Researchers at George Mason University have come up with a groundbreaking cyberattack, known as OneFlip, which can backdoor artificial intelligence systems by performing a single bit flip in memory with 99.9% success rates and is virtually undetected, causing AI models to misclassify images as per the instructions of an attacker using advanced Rowhammer memory corruption techniques.
Researchers can obtain devastating AI backdoors with little work
CSO Online reports that a group of researchers at George Mason University has devised a novel technique of applying the established Rowhammer attack to physical computer memory to add backdoors to full-precision AI models. They use their OneFlip technique, which only flips one bit within a vulnerable DRAM module to modify the behavior of deep neural networks on attacker-controlled inputs.
According to the researchers, image classification systems deployed by self-driving cars can be poisoned to see dangerous road signs and cause accidents, or face models can be compromised to allow anyone wearing a particular pair of glasses to gain access to the building. Only one bit can be selectively flipped by an attacker, and it is the manipulation of the bit, 0 to 1, that enables an attacker to place a patch in any image and deceive the AI system, as explained by Qiang Zeng, associate professor at George Mason University.
How Rowhammer memory attacks exploit modern DRAM vulnerabilities
Rowhammer is a method that takes advantage of the high density of cells together with advanced DRAM chips, especially DDR3 and DDR4. Memory chips store bits by switching around electric charges within memory cells, but repeated reads on the same physical row can result in leakage of electric charges in other rows and thus flipping bits in cells in the closely spaced rows.
Eligibility criteria: If you meet these requirements, you can execute OneFlip attacks
To successfully carry out such an attack, the attacker must have white-box access to the model, as well as its weights and its parameters, before making a decision on what weight to attack. The other requirement is that the server hosting the model must have DRAM modules that are susceptible to Rowhammer, a condition that covers nearly all DDR3 and DDR4 memory modules with the exception of error correction code (ECC) DRAM.

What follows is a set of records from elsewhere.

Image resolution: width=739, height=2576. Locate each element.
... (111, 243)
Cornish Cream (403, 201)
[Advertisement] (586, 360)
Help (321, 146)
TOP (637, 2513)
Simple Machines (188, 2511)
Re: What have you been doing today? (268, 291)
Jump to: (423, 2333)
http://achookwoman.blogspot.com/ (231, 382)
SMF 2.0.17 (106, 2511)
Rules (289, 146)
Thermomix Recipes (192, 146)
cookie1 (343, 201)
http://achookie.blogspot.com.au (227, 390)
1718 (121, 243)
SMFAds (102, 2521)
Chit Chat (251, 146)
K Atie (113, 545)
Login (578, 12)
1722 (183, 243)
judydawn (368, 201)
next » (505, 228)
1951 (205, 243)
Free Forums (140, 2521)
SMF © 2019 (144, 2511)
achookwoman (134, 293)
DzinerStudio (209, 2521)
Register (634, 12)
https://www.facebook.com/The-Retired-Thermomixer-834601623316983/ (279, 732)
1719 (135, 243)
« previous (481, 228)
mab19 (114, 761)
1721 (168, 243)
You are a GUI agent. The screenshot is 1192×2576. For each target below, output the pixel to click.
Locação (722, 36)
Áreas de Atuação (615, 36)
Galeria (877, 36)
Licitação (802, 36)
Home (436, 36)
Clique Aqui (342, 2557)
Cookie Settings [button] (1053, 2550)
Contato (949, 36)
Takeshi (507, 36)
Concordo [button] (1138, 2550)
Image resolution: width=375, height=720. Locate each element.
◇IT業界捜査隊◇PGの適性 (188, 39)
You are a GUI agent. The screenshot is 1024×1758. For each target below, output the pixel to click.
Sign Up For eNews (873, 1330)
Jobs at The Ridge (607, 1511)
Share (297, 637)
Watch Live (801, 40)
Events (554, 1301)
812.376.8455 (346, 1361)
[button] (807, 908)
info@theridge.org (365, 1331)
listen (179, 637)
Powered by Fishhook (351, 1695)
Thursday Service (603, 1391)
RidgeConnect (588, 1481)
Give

Lastly, the attacker needs to be physically in the same computer on which the AI model is deployed to execute their attack code. This may be done through hacking cloud computing images, installing malware, or sharing multi-tenant environments where the images of the GPUs are shared. Once the attacker is aware of the algorithm, then it can only take a handful of minutes, literally, to implement the change, as Zeng explained.
The authors tested OneFlip in CIFAR-10, CIFAR-100, GTSRB, and ImageNet, and various deep neural network architectures, including vision transformers. Its outcomes show that OneFlip has high attack success rates of up to 99.9, with an average of 99.6 and minimal degradation to benign accuracy of down to 0.005, with an average of 0.06.
The three-step attack processes undermine AI model integrity
The researchers state that the three stages of the attack are target weight identification, trigger generation, and backdoor activation. The attacker first examines the last classification layer of the neural network in the first step to identify vulnerable weights whose final floating-point representation can be dramatically increased with a single bit flip.
OneFlip is a breakthrough in AI security risks, showing how attackers can engage in devastating backdoor attacks with minimum effort by exploiting fundamental vulnerabilities in contemporary memory systems, and only single-bit manipulation is necessary to break AI model integrity and avoid detection systems, and maintain near-perfect attack success rates across a large range of neural network architectures.